The patient first arrived at the emergency department about 1am on June 15 with a severe headache. She was told it would likely be hours before she could be seen and left. She returned to the hospital in an ambulance a few hours later after a brain haemorrhage and died the following day.
Acting chief medical officer Andrew Connolly, who carried out the investigation, called for an independent inquiry into the incident as part of his recommendations.
When asked when he expects the independent inquiry to take place, Little said he was hoping to have more details soon.
“I don’t have a time frame at this stage and that will be up to Te Whatu Ora – Health NZ to decide. But I will take it up with them in our meeting next week,” he said. “I think having a further independent review is warranted.”
Little said it was important for the sake of the family and other parties involved that some of these issues raised in Connolly’s report were looked at in more depth.When asked what responsibility he took for the staffing levels at the ED on June 15, he said he couldn’t control “staff absenteeism”.
But he said the Government had recently sought to provide extra funding and support to help boost the healthcare workforce in response to Covid-19 and winter illnesses.
In his findings released on Wednesday Connolly confirmed the patient hadn’t been assessed after arriving at the ED.
He said the ED had a shortfall of three nurses at the time, but the biggest problem was the high patient demand on June 15.
Connolly said that at 1am, when the woman arrived, the ED itself was “abnormally busy” with a total of 195 patients and 46 people in the waiting room.
“Therefore, even if staffing had been at 100% of the nursing roster, I believe this would still not have adequately met the excessive demand in the department that night.”

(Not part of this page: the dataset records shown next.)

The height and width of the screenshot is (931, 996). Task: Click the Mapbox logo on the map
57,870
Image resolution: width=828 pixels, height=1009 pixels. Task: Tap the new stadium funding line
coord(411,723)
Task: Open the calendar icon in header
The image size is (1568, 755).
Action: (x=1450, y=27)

But he said the fact the patient was not triaged meant staff did not establish what her symptoms were or obtain her “vital signs”.

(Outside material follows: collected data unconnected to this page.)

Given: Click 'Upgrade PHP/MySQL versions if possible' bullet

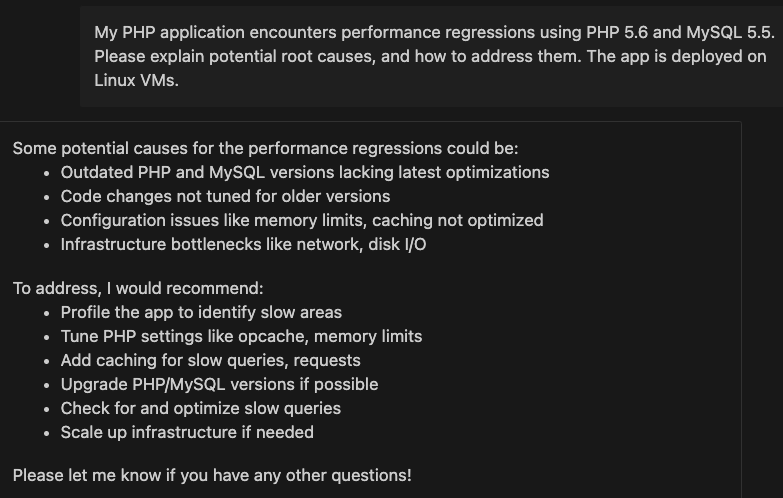Looking at the screenshot, I should click(219, 384).
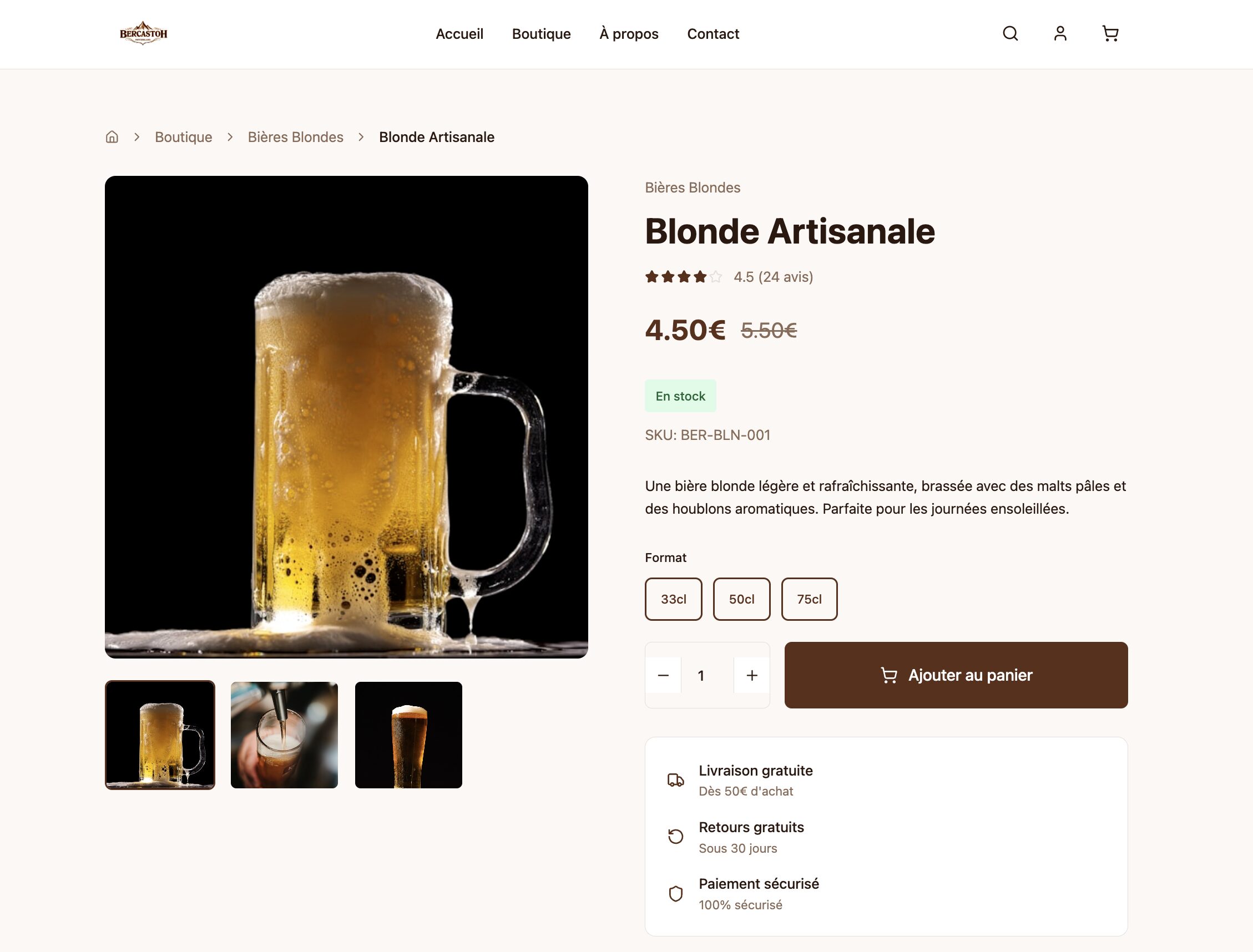
Task: Click the star rating icons
Action: (684, 277)
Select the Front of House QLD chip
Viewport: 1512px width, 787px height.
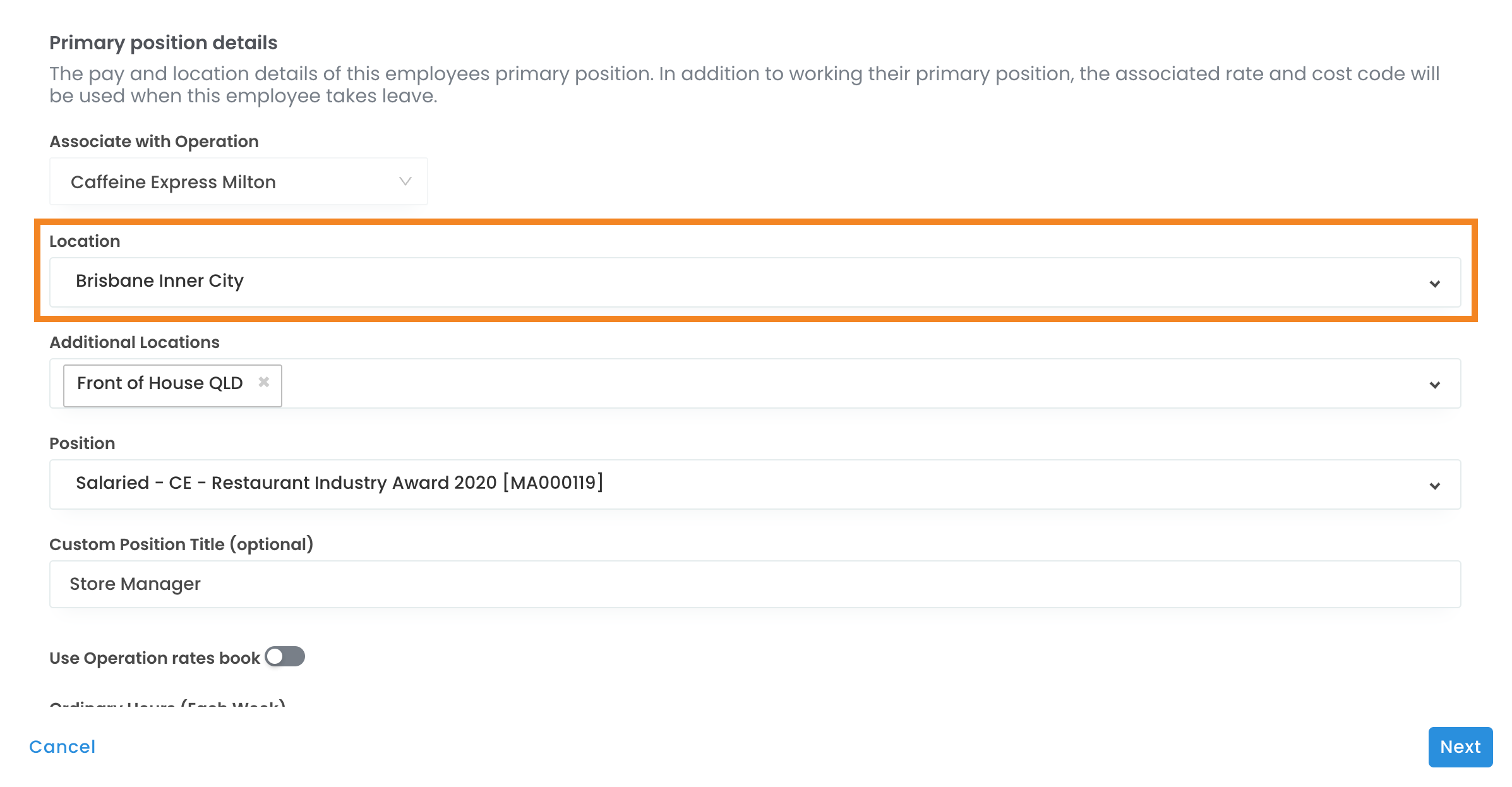(160, 383)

In his findings Connolly recommended commissioning an independent review of the incident by an “emergency department expert” to determine what further improvements were needed.
National Party health spokesman Dr Shane Reti backed Connolly’s call for an independent review.
“I think if they have concerns that it wasn’t thorough, or some issues need to be looked at independently, it makes sense to have an independent inquiry. And I do think Dr Andrew Connolly’s report raises enough issues that need to be looked at in more detail.”
He said the fact some comments by the deceased were redacted in the report, along with one of the final two recommendations, were cause for concern.
But Reti said the fact the final report of the investigation was completed on July 22 means the public should have known the findings a month ago.